Erzählbände & Kurzprosa
John Updike trauriger , aber fulminanter Abgesang
Der Autor John Updike ist auf immer und ewig mit seinem größten Werk, dem Roman "Die Hexen von Eastwick", verbunden - zumindest für jene, die eher literarischen Verfilmungen etwas abgewinnen können und aus diesem Grunde dicke Wälzer eher seltener ihr Eigen nennen. Alle anderen wissen Updikes Schreibkunst auch dann zu schätzen, wenn sie eher in leisen Tönen daherkommt. So wie in seinem wohl letzten Buch "Die Tränen meines Vaters", in dem 18 Erzählungen den Leser auf eine Reise durch die Zeiten, Länder und Kulturen schicken und dabei auf großartige Weise unterhalten - einem Prosawerk von epischer Ausmaße wie „Die Hexen" gar nicht so unähnlich.
John Updike benötigt weniger als 400 Seiten, um dem Leser die ganze Bandbreite des Lebens darzubieten und dabei unterschiedlichste Emotionen auszulösen.
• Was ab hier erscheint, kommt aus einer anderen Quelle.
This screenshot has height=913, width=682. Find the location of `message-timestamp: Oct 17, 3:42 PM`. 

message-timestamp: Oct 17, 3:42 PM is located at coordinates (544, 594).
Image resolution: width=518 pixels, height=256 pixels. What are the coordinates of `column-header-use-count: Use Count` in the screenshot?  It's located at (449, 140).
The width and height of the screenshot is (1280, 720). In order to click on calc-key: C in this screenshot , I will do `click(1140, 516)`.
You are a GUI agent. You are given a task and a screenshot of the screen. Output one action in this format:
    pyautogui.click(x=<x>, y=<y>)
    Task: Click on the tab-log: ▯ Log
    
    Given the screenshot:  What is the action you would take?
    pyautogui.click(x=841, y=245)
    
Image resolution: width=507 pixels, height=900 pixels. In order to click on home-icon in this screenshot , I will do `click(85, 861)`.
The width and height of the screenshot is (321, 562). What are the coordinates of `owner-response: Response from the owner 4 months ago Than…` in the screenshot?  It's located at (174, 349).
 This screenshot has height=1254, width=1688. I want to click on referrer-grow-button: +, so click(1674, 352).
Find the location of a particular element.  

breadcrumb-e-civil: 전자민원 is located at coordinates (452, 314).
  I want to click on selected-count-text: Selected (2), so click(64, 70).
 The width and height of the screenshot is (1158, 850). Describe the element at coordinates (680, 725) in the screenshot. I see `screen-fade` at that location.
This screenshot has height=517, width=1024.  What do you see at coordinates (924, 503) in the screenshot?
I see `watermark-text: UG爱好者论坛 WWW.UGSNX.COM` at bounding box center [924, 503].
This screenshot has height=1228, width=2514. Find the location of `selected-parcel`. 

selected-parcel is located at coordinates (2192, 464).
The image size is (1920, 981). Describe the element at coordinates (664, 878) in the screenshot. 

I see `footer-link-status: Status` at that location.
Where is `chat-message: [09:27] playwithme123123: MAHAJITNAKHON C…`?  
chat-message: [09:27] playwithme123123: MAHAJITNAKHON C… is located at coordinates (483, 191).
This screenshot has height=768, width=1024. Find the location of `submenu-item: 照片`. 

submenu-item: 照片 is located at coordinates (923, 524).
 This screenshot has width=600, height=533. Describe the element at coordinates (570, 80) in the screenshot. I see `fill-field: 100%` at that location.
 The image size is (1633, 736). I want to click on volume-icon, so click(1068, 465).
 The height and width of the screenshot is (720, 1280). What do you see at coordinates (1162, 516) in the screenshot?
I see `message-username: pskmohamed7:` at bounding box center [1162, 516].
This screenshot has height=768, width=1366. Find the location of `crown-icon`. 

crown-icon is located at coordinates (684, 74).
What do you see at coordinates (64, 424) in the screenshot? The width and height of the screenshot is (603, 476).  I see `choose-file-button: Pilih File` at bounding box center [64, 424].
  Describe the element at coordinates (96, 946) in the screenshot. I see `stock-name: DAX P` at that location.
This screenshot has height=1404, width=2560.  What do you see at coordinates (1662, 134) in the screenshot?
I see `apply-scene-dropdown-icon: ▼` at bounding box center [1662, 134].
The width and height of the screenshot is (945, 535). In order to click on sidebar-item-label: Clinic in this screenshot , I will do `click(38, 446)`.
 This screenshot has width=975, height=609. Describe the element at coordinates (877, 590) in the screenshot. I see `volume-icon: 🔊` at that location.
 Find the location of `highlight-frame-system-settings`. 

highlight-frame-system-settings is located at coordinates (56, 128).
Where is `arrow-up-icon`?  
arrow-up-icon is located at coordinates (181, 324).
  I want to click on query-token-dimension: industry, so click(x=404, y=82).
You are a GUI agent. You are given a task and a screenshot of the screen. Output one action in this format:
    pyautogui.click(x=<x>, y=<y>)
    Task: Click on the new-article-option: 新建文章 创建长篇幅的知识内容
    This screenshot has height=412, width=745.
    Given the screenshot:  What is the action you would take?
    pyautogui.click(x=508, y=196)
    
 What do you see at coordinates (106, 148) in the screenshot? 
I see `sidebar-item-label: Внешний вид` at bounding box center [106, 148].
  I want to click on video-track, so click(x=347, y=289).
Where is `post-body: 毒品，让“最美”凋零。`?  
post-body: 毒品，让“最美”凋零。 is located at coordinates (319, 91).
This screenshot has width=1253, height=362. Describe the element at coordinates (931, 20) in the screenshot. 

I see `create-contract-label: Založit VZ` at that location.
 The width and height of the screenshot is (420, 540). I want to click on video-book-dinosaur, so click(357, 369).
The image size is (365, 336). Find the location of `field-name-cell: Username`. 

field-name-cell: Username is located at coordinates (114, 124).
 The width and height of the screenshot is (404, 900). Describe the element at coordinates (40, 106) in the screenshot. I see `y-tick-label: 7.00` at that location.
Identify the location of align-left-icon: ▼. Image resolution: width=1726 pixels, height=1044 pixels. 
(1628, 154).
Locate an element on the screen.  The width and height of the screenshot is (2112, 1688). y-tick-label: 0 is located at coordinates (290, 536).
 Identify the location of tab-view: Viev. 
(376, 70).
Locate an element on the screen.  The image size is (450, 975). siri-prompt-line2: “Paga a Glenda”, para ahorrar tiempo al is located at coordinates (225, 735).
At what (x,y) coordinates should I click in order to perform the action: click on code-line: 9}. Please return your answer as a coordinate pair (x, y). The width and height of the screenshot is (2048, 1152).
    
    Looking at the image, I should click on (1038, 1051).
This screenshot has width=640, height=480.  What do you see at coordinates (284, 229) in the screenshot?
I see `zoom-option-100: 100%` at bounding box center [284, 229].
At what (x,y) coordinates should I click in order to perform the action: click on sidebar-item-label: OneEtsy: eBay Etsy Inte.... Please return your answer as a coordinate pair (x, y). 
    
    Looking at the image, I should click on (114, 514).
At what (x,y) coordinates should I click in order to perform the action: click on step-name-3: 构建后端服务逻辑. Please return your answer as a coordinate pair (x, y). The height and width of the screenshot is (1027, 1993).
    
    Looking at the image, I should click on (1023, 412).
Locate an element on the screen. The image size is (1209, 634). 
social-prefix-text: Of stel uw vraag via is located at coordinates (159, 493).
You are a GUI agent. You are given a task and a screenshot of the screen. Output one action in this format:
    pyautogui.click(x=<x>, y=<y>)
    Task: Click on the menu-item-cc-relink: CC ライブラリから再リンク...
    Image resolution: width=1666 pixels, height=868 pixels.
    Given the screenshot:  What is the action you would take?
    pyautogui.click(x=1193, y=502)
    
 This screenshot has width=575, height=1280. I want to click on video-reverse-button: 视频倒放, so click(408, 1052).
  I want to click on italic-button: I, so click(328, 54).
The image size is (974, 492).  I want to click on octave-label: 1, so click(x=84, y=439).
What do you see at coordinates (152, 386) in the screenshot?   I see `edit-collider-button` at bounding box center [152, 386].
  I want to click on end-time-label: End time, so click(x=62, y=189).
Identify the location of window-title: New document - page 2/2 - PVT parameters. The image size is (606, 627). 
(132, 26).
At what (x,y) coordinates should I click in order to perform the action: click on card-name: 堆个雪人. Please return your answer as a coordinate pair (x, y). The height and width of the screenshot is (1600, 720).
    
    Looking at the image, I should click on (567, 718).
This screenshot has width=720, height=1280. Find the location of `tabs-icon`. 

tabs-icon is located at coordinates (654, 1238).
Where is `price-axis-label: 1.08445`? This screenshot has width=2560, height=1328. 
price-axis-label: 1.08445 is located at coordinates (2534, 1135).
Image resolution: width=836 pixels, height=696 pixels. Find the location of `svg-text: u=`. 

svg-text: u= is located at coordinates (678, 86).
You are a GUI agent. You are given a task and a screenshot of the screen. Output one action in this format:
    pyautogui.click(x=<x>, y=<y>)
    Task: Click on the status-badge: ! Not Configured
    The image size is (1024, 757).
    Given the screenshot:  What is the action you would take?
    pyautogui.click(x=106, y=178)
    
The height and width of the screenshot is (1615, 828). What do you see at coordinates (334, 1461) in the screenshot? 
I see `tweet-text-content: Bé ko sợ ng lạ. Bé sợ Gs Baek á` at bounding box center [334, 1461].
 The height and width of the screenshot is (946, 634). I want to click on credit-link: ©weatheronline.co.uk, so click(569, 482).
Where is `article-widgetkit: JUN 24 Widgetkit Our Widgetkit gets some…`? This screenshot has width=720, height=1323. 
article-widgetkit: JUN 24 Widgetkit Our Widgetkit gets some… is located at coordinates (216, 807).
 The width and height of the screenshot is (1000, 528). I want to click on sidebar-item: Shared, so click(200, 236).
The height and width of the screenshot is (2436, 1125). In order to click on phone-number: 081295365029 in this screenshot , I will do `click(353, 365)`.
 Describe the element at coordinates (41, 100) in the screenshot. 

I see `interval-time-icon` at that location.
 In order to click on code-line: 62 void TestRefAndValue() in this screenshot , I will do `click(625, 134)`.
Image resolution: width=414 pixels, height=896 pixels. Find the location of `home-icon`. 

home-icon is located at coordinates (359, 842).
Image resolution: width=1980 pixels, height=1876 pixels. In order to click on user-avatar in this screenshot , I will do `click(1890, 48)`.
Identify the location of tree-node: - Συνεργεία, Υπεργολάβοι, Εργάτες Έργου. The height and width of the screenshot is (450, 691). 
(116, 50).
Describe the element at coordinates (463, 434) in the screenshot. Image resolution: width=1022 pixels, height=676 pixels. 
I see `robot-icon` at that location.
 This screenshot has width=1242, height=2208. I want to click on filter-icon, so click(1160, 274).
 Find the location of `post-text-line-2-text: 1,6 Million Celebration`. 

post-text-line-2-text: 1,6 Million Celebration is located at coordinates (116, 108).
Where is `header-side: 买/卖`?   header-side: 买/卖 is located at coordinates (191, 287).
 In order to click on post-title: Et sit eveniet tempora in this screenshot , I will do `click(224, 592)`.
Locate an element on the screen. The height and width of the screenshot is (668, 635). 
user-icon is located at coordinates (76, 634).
Man gerät ins Lachen, wenn man einem Liebestechtelmechtel beiwohnt, ins Träumen, wenn man durch die Weiten Italiens reist, und in verzweifelte Traurigkeit, wenn man abermals den 9. September 2001 durchleben muss. 70 Jahre, vier Kontinente und zahlreiche Stationen durchwandert der Leser in diesem Buch, das lediglich einen Ausschnitt des "normalen" Lebens präsentiert - gefüllt mit den Gefühlen, Erinnerungen und Gedanken Updikes, der hiermit einen würdevollen Abgang von der Literaturbühne hinlegt.
Zehn Jahre und sicherlich auch einige Tränen seitens des Autors hat es gebraucht, bis John Updike "Die Tränen meines Vaters" vollenden konnte. Das Ergebnis ist ein phänomenaler Erzählband, der trotz seiner Sprachgewalt Platz für Feinsinnigkeiten und leise Zwischentöne lässt. Der US-amerikanische Autor ist eine Stimme des Volkes, die mit ihren Geschichten das zu Gehör bringt, was jeden von uns bewegt - und all dies mit einer Wucht, die in aller gediegener Stille daherkommt und deswegen auch die Herzen der Leser zu rühren vermag. "Die Tränen meines Vaters" ist eine geradezu geniale Komposition der Worte, die in ihrem perfekten Zusammenspiel für grandiose Unterhaltung sorgen.